Davide Ancri
|
qnet: kif_server@899 kif_server_msgs Overflow(0) [and process not terminating as expected]
|
Davide Ancri
01/12/2017 5:36 AM
post117324
|
qnet: kif_server@899 kif_server_msgs Overflow(0) [and process not terminating as expected]
hello everyone
I am investigating a problem where a remote process (spawned on a remote qnet node via "on -f") does not terminate when
a SIGTERM is sent to on.
Here's the steps followed during a full run:
1) process procA is launched on node nodeA
2) procA spawns: on -f nodeB scriptB
3) scriptB ends into: exec procB
4) our test/simulation goes on until a good reason for terminating
5) procA sends a SIGTERM to its on child (spawned at point 2), expecting procB to get terminated
6) procA expects SIGCHLD from on, or after a timeout it exits anyway
What sometimes happens is: on remains alive with a pending SIGTERM, and procB does not terminate.

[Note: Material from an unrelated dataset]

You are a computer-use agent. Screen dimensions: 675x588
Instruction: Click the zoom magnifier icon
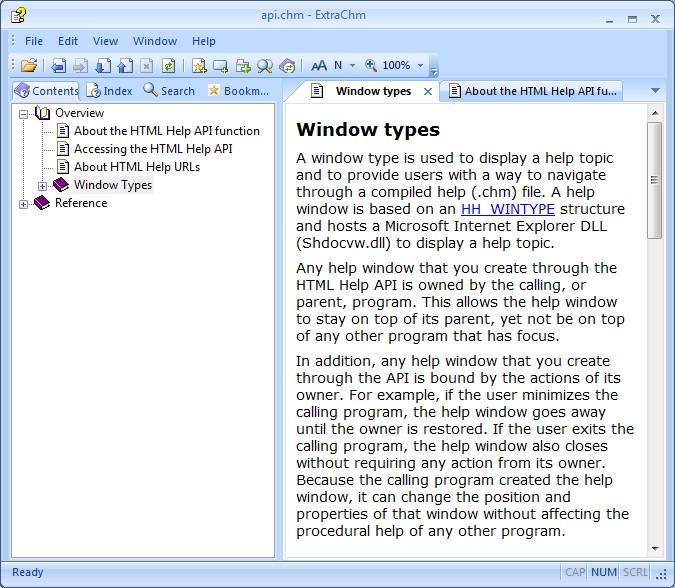click(371, 66)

I noticed this strange message into nodeB sloginfo, in correspondence with the termination attempt:
Jan 05 17:09:42 7 15 0 qnet(stats): kif_server@899 kif_server_msgs Overflow(0)
Can this explain why something gone wrong in the signal delivery procA->on->nodeB->procB ?
Is it a non recoverable qnet error?
Is there a way to avoid this kind of error / critical situation?
I'm running a x86 system with qnx 6.5.0. If other infos are needed feel free to ask :)
thanks in advance!
Davide
|
|
|